Turco (NI). - (IT) Mijnheer de Voorzitter, ook ik ben blij met het werk van collega Boumedienne, dat ook zeer belangrijk was voor het debat dat daarna heeft plaatsgevonden in de Commissie openbare vrijheden.
Ik wil hier één ding naar voren brengen: de jaarverslagen beginnen de laatste tijd steeds meer op elkaar te lijken. Er is sprake van permanente schendingen en daarbij gaat het steeds weer om dezelfde rechten. Wij voeren ook steeds weer hetzelfde debat, zonder dat ooit het cruciale vraagstuk aan de orde wordt gesteld dat mevrouw Swiebel noemde. Willen de Commissie en de Raad de eerbiediging van de fundamentele mensenrechten tot een echt beleid uitroepen? Daar willen wij een antwoord op. Als het antwoord echter is dat wij reeds artikel 7 van het Verdrag betreffende de Europese Unie hebben, weten wij bij voorbaat dat men er omheen draait.

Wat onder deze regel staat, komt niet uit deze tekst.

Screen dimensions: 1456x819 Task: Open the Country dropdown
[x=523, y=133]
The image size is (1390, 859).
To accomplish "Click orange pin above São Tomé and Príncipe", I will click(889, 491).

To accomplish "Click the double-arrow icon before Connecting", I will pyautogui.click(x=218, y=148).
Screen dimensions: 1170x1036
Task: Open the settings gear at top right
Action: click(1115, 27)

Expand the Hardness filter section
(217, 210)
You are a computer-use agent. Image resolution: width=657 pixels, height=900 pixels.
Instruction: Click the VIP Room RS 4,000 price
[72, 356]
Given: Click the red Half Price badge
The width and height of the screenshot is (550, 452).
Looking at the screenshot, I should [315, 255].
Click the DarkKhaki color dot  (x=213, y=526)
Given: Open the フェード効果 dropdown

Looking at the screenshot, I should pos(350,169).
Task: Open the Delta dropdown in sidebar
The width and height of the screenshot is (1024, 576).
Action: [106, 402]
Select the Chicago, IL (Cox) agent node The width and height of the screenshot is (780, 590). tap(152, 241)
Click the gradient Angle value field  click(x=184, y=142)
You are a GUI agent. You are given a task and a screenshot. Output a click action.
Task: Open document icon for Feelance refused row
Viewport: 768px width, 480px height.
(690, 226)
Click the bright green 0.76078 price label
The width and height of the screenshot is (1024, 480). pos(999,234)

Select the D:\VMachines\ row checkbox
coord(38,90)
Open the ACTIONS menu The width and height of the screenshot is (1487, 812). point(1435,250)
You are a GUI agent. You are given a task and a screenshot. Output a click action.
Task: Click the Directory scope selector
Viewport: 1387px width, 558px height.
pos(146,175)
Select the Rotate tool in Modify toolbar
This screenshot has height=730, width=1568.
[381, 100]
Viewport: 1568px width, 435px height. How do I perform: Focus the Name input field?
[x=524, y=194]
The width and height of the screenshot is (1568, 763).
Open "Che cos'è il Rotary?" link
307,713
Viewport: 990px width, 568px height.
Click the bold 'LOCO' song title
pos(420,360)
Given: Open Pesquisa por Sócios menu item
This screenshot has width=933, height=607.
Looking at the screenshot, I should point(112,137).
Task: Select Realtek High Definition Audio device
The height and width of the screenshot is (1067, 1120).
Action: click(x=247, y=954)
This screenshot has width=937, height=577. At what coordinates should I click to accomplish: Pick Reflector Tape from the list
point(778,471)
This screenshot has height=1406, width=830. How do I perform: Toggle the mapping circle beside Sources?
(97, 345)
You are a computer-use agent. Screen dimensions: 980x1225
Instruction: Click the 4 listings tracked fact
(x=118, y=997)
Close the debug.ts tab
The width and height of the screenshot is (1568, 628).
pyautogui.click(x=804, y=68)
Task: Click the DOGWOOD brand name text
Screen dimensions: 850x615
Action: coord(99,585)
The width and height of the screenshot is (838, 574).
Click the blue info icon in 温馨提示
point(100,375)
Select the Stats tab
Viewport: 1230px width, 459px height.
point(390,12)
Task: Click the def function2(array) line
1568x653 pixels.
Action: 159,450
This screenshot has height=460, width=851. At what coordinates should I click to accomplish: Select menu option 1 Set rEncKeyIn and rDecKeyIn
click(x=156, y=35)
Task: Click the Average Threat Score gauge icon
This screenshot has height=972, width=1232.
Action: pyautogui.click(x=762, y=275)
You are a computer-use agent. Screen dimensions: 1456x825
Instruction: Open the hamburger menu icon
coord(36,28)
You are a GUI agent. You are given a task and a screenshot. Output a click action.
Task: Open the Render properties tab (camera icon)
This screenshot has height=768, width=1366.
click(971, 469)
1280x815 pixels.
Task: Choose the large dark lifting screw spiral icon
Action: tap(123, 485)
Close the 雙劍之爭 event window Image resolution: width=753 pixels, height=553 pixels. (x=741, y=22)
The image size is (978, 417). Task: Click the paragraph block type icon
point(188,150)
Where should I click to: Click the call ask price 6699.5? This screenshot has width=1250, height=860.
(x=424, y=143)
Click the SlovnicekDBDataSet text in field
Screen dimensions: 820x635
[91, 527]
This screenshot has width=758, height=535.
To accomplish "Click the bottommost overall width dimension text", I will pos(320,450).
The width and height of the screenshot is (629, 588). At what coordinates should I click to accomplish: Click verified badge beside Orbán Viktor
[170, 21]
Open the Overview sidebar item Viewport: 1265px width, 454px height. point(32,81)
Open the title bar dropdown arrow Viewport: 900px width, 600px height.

Aan de voorwaarden voor de toepassing van artikel 7 is weliswaar voldaan maar dit artikel is nooit toegepast en zal ook nooit worden toegepast in de huidige institutionele context, waarin de Commissie overduidelijk nooit de kracht zal hebben om in verzet te komen tegen een van de lidstaten. Aangezien de schendingen voortduren en wij deze aan de kaak blijven stellen in onze verslagen, en aangezien er geen straffen worden uitgevaardigd, zullen wij ook volgend jaar een verslechtering van dit beeld moeten verwachten: dat is onvermijdelijk.
Daar komen dan nog de zogenaamde initiatieven tegen het terrorisme bij. Alle door de Raad genomen initiatieven - of alle initiatieven die de Raad had willen nemen - zijn weliswaar gericht op de strijd tegen het terrorisme maar hebben in feite maar een praktisch gevolg: de beperking van de vrijheid van de burgers.
Er is maar een echt nuttig initiatief, namelijk de instelling van een Europese geheime dienst, maar daarover hebben wij de verklaringen gelezen van de Italiaanse minister van Binnenlandse zaken. Volgens hem is zoiets onmogelijk omdat elke nationale geheime dienst de gegevens angstvallig voor zichzelf houdt. Als de Europese Unie de burgers op die manier moet beschermen tegen het gevaar van het terrorisme, zal zij nooit de kracht en het vermogen hebben om de eigen burgers te beschermen tegen de door de lidstaten zelf begane schendingen.